Anyway. I boycott RyanAir, even though it doesn't exist in Canada. Tell your father that I support his placard idea.

Oh, and:

4) However early you turn up to anything, it will not be early enough. This is the same as the law which dictates that if you're in a queue, the queue next to yours will be moving along faster. (this is, of course, unless you're in the faster queue, in which case the law never occurs to you)

That's very true, and that always happens to my family. It's really quite sad. v_v We suck at choosing lines to stand in.

Godspeed.

~Kat

P.S. Friend me, dammit.
[info]chibikat_wtf on July 31st, 2004 09:31 pm (UTC)
P.P.S. I love your icon. Draco is just so...smarmy. <3

~Kat
powerfully crisp[info]everfirewind on August 1st, 2004 09:45 pm (UTC)
Oh, my. And here they say travel is supposed to be fun. I've never believed them, you know.

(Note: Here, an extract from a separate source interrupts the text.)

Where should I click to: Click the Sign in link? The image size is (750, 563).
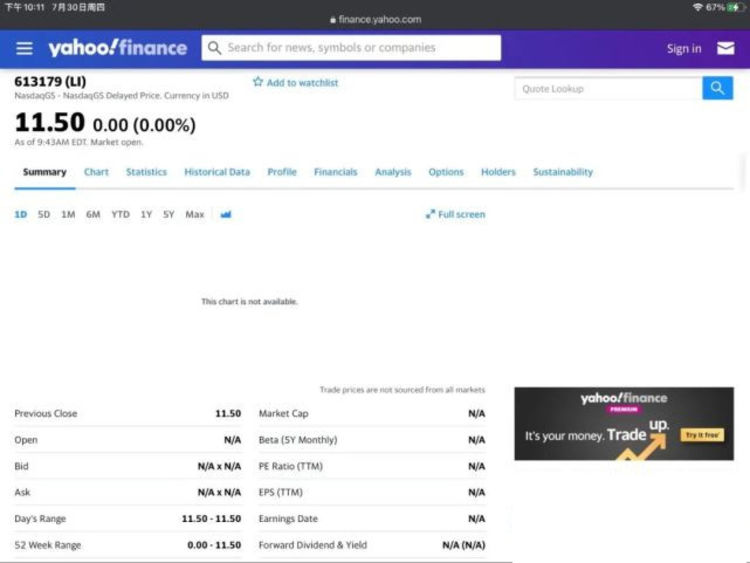[684, 48]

Whoever they are, they're bound to be liars.

4) However early you turn up to anything, it will not be early enough. This is the same as the law which dictates that if you're in a queue, the queue next to yours will be moving along faster. (this is, of course, unless you're in the faster queue, in which case the law never occurs to you)

If that's not the truth, I know no truths at all. Well, unless I'm with my friend Ken, who thinks that we should be at least an hour early for everything, even a movie. I got sick of sitting in movie theater lobbies for an hour+ at a time, and consequently began screeching at him for dragging me along so early. Then I just started refusing to go anywhere with him ridiculously early. But still, I understand. I do. See, once I began insisting on going at a reasonable time, we ended up being constantly late. And getting inevitably getting in the slower of the two ticket lines. Even if the one we got in was half as long as the other, it never failed: some shmuck up front would manage to hold us up until the line next to us disappeared. 'Tis the unfortunate way of things.

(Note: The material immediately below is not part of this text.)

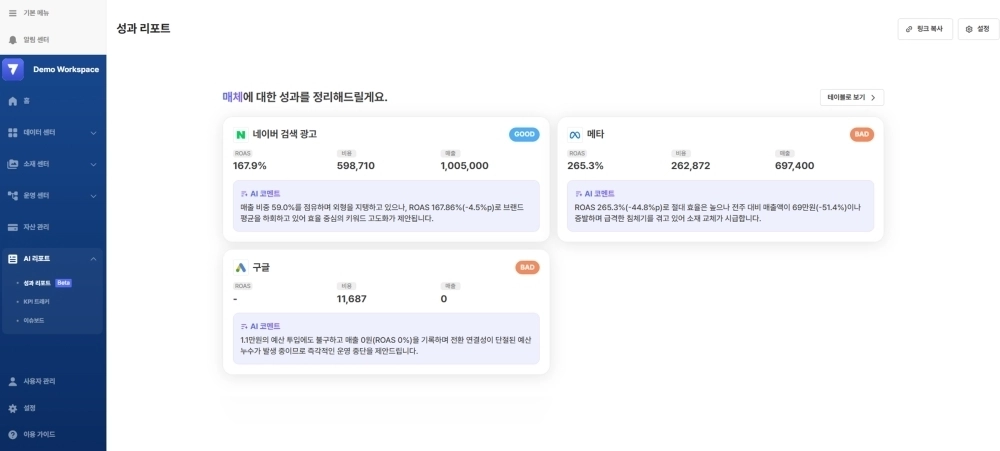Click the Naver logo on 네이버 검색 광고 card
The width and height of the screenshot is (1000, 451).
pyautogui.click(x=241, y=134)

*coughs* Anyway. I'm glad you actually posted in this journal. And I'm friending you. Again. And I hope you friend me back eventually, because I'm so friend-starved...*sobs tragically*

~_^
PickledPython: Eternal Sunshine[info]pickledpython on July 23rd, 2005 07:56 pm (UTC)
...And that is why the word for "travel" in Latin means "torture."

I laughed when I read that. And it was maniacal. And my father thought I was laughing at what he was saying. Oh, the misunderstandings in my family. *shakes head sadly*

Bottom line: hilarious, but evil and horrible. And you definitely should look into being a columnist. You do as well as the "humor" columnist in my Reader Digests.

:)
The One True Linguomancer[info]sworddancer on August 1st, 2005 12:54 pm (UTC)
Hello. Alone in the house for summer holidays, so you might be getting a good deal of responses through your archives. Then again, perhaps not. Ah well.

I flew for the first time just about two months ago, and I had a vaguely similar experience (I think it's similar - don't dissuade me, I need comfort in my hermit-like existence). Except I was victim to a major airline, I did eventually get to my destination, and we didn't miss the plane, it wasn't allowed to leave the airport due to possibly-mystical weather conditions hovering about the destination. The whole endeavor was part of a package travel deal sort of thing, and we lost all the money presumably going to feeding, housing, and carting us about in London. I'm still not sure how the company justifies taking that money and leaving empty hotel rooms to wonder why no one's snoring or procreating within them (not that I'd have been procreating, but it's fun to say "procreate").

Addendum: because of the cancellation, our tickets were officially purchased the day before our flights, which marked everyone in our approximately fourteen people group as possible risks. We were led through the poisoned primrose path of extra security at every airport, and there were plenty.

I'm not precisely sure there's much of a point. Thought this might amuse you, though. Here's hoping.

Oh, and you're a skilled writer. I claim to be a writer despite never having procured money for my services, and I'm slogging toward a Master's degree in cobbling together words. I guess it does mean I have a modicum of experience reading things - so, hurrah. Or whatever.

Looking back on this, I can tell I'm very bored indeed.